Member of the House of Councillors
- In office 4 July 1971 – 3 July 1977
- Constituency: National district

Personal details
- Born: Katsuyoshi Matsuoka (松岡 克由) 2 December 1935 Koishikawa, Tokyo, Japan
- Died: 21 November 2011 (aged 75) Bunkyō, Tokyo, Japan
- Party: Independent
- Other political affiliations: LDP (1971–1976)
- Education: Tokyo High School
- Occupation: Rakugo
- Known for: Shōten

Kamon

= Tatekawa Danshi =

Japanese politician and rakugoka (1936–2011)

Danshi Tatekawa (立川 談志) was a popular Japanese rakugo entertainer from Koishikawa, Tokyo.

Born Katsuyoshi Matsuoka (松岡 克由), he was a disciple of Kosan Yanagiya. Katsuyoshi would adopt the name of the famed Meiji era rakugoka Danshi Tatekawa (ja) in 1963 upon his recognition in rakugo as "shin'uchi", or a rakugo master (ja).
Tatekawa was the presenter of the long running NTV variety show Shōten when it first aired in 1966, and host of the popular radio program "Danshi Tatekawa Kayo Battle" (談志・円鏡 歌謡合戦) with Tsukinoya Enkyō from 1969 through 1973. He would go on to host many other radio and television programs during his long career, and write more than a dozen books on Rakugo theory.

In 1971, Tatekawa ran for one of the 50 at-large upper house seats in the Japanese Diet, coming in at 50th place and serving for one term. In typical rakugoka fashion, his response to coming in last was "the best is always the last to go up".

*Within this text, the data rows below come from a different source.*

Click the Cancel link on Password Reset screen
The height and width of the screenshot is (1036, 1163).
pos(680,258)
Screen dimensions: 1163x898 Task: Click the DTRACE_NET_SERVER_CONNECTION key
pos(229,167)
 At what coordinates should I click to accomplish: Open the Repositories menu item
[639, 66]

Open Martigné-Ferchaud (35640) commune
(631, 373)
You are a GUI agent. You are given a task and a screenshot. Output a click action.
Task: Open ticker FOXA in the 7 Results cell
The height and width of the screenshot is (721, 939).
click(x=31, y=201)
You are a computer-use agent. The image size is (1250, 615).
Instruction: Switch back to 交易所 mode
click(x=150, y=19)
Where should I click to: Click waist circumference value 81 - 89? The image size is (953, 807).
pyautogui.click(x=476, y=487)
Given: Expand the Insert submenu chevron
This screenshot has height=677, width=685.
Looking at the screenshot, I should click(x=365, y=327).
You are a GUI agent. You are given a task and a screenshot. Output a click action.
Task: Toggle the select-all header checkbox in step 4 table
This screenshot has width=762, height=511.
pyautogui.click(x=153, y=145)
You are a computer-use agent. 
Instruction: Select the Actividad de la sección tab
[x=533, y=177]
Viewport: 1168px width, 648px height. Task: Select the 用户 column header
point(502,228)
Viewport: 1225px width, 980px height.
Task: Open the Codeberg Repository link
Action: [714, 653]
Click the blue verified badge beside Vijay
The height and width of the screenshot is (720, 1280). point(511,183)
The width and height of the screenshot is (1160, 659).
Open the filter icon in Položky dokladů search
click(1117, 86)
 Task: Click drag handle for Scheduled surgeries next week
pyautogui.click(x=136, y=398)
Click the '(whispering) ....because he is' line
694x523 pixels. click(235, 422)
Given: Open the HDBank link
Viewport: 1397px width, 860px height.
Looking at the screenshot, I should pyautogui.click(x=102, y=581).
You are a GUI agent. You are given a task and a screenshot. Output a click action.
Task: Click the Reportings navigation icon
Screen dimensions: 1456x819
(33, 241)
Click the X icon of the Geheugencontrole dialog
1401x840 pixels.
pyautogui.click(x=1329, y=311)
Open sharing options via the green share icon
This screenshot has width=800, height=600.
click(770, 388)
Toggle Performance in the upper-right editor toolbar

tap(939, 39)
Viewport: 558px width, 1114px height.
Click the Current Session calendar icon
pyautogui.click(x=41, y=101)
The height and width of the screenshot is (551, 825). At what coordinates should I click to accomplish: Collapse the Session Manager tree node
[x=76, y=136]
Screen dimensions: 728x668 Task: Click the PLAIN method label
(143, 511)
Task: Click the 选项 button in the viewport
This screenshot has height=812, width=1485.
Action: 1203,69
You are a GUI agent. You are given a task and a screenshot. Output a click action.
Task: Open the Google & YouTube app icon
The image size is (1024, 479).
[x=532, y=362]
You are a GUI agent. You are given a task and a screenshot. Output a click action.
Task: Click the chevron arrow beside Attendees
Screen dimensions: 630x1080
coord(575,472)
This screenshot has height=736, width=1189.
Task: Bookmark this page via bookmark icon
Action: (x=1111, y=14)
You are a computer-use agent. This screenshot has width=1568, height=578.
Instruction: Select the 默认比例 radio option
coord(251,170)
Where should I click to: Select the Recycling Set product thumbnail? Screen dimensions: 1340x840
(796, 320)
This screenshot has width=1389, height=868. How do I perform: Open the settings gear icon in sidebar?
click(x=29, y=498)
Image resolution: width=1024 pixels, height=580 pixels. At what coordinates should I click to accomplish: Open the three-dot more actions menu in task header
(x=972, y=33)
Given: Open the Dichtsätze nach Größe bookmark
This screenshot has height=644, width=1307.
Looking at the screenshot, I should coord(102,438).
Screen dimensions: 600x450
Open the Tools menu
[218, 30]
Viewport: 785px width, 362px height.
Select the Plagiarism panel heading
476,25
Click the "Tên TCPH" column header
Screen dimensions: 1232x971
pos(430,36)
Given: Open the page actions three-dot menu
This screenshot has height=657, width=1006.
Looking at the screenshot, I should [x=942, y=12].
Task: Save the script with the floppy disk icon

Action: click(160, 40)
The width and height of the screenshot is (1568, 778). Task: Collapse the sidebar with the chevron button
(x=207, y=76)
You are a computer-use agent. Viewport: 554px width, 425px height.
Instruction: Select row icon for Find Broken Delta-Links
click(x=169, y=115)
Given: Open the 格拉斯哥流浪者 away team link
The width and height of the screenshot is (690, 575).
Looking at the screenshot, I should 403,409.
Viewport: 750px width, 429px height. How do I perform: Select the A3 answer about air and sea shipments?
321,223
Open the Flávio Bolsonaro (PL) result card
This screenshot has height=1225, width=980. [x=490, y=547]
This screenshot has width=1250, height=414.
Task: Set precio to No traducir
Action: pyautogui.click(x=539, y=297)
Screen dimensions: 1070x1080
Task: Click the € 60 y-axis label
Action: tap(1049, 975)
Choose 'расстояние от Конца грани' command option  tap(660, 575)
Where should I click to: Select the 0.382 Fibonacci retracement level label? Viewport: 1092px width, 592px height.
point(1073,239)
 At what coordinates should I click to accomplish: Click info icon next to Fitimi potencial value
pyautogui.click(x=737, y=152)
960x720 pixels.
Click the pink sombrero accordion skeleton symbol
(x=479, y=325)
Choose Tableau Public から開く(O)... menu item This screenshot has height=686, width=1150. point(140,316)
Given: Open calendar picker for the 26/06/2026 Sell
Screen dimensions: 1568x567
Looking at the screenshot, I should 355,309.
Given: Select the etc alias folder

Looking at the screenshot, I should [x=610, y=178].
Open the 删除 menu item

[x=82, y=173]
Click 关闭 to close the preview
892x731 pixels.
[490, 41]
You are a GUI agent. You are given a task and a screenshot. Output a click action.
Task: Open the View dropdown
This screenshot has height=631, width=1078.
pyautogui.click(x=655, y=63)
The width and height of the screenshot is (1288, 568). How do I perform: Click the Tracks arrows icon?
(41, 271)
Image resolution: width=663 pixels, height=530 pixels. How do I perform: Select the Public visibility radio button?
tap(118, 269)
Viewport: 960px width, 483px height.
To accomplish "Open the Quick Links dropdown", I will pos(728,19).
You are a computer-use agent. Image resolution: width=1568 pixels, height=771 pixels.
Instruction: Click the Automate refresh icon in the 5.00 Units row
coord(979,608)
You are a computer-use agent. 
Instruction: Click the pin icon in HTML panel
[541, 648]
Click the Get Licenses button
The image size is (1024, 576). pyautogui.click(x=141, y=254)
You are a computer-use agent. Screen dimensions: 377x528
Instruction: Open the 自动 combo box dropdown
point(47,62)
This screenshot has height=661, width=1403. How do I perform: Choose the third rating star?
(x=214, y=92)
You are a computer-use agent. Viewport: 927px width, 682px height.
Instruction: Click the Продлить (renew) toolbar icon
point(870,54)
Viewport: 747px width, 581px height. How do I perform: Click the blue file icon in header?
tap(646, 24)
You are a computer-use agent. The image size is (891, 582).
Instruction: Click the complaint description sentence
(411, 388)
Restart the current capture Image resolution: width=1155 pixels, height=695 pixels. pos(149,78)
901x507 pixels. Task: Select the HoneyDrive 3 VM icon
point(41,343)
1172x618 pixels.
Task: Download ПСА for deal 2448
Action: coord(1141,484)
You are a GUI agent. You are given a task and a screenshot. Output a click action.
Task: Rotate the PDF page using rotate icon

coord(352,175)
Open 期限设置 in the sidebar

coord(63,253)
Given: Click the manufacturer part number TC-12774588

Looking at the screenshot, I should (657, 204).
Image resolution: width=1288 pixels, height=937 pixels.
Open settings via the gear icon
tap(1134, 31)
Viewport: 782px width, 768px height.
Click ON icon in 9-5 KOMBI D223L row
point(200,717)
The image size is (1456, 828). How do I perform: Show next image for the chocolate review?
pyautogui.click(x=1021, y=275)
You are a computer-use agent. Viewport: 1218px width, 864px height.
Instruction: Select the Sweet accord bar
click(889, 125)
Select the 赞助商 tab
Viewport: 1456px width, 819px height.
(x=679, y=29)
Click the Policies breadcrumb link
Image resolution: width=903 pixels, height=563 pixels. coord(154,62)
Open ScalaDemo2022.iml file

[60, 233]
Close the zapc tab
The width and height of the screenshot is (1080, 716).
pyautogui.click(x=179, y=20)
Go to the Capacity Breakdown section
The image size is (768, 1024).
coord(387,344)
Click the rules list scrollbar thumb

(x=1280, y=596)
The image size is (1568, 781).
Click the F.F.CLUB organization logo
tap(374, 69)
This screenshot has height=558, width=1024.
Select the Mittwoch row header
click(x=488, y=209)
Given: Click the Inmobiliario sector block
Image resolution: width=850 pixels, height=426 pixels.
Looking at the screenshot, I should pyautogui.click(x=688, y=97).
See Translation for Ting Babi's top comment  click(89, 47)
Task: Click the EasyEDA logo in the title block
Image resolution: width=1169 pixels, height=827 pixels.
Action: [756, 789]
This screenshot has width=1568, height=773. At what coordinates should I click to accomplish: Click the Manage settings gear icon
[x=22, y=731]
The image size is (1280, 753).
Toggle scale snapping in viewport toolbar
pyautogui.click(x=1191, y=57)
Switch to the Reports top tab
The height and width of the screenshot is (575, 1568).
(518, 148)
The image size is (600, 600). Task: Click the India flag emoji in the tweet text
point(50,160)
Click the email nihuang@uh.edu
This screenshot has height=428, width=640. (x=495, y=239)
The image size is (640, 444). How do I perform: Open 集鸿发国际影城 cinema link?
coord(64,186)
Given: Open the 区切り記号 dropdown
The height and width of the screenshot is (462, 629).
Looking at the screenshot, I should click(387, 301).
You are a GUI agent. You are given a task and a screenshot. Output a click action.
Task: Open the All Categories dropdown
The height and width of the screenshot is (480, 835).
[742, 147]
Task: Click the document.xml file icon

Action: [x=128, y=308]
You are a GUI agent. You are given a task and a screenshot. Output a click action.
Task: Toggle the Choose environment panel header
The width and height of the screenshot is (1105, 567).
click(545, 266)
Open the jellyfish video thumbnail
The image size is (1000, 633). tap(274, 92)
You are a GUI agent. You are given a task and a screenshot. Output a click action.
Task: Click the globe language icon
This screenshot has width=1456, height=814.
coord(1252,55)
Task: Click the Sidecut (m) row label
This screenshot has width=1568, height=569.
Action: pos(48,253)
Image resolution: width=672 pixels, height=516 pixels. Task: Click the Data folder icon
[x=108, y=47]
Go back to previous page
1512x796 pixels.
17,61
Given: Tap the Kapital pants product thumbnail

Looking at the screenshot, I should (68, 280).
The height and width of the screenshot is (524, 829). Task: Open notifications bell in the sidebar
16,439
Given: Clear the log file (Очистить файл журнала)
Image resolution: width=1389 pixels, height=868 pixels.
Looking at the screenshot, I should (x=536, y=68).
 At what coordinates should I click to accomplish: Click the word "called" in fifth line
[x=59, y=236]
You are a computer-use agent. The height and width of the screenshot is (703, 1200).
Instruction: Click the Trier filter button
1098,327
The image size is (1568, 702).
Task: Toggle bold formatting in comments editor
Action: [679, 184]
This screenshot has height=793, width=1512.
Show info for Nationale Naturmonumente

Failing to win a second term, Tatekawa returned to entertainment, withdrawing from his mentor Yanagiya's Rakugo Kyokai association and establishing his own school, the Tatekawa-Ryū, mentoring a number of successful rakugo, including Tatekawa Shinosuke.

A fan of Osamu Tezuka, Tatekawa developed a friendship with the prolific animator and had guest star roles in A Thousand and One Nights and Jungle Emperor Leo, and wrote an introduction to Black Jack.

Tatekawa would die at 75 of laryngeal cancer at his home in Tokyo on 21 November 2011.

According to Gendai Business columnist Kenichiro Horii, the character Issho Arakawa in the 2022 rakugo manga series Akane-banashi is modeled after Tatekawa Danshi.

== Kōzamei ==
- Yanagiya Koyoshi (柳家小よし)
- Yanagiya Koen (柳家小ゑん)
- Tatekawa Danshi (立川 談志)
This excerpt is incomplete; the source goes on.